» Supplied records

-- -- --

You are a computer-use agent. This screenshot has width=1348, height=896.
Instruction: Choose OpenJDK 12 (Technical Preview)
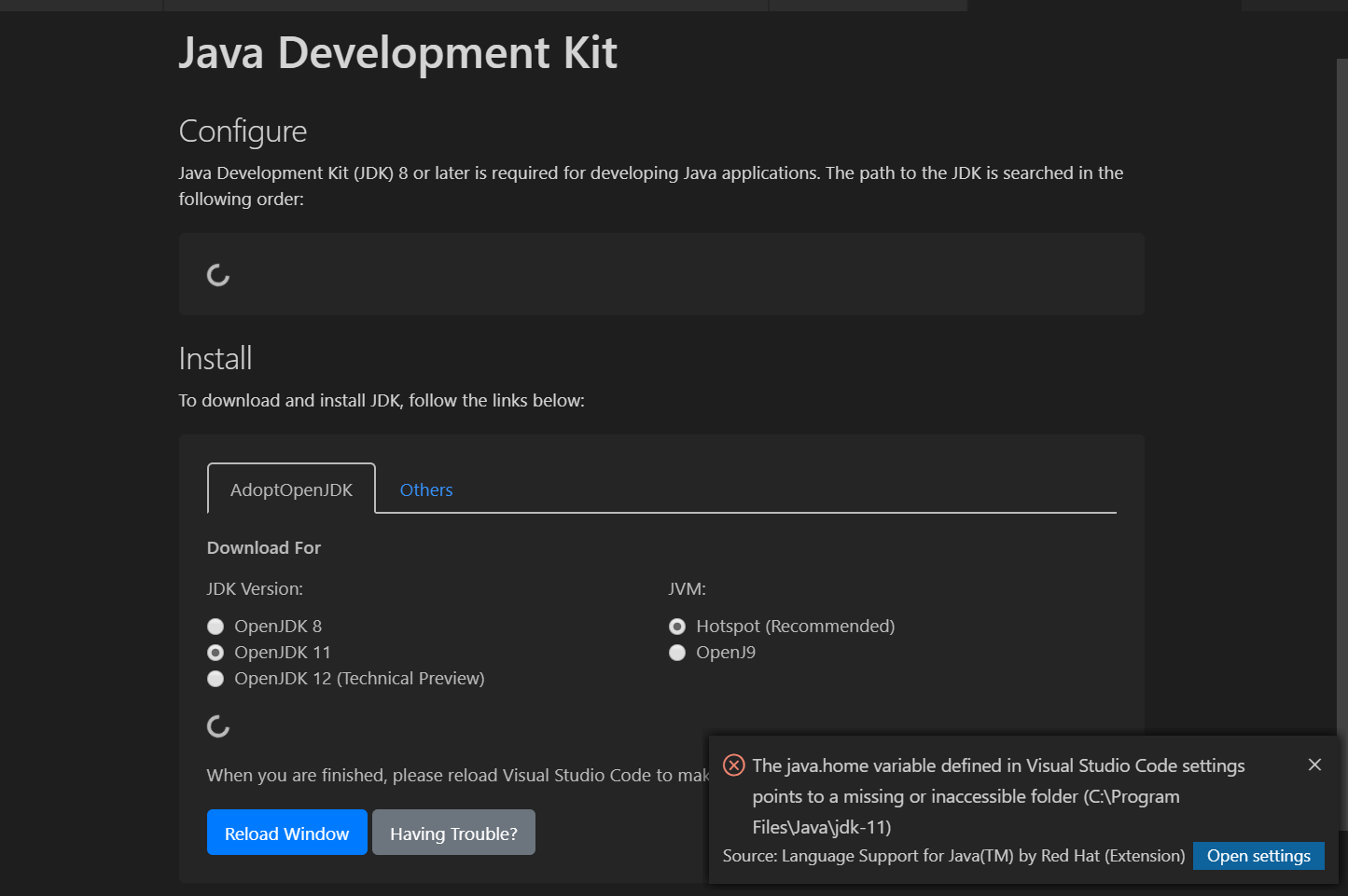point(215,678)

-- -- --

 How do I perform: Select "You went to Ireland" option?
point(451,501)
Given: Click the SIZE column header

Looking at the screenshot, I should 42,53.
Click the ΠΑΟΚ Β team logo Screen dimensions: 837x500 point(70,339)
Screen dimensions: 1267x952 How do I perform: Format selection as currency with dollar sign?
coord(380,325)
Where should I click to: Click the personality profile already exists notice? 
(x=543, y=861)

-- -- --

» What to do
Would you please write out, exactly and with no other lines, the stretch of the listing above from the line containing "How do I perform: Select" through the line containing "Click the ΠΑΟΚ"?

» Solution for this task
 How do I perform: Select "You went to Ireland" option?
point(451,501)
Given: Click the SIZE column header

Looking at the screenshot, I should 42,53.
Click the ΠΑΟΚ Β team logo Screen dimensions: 837x500 point(70,339)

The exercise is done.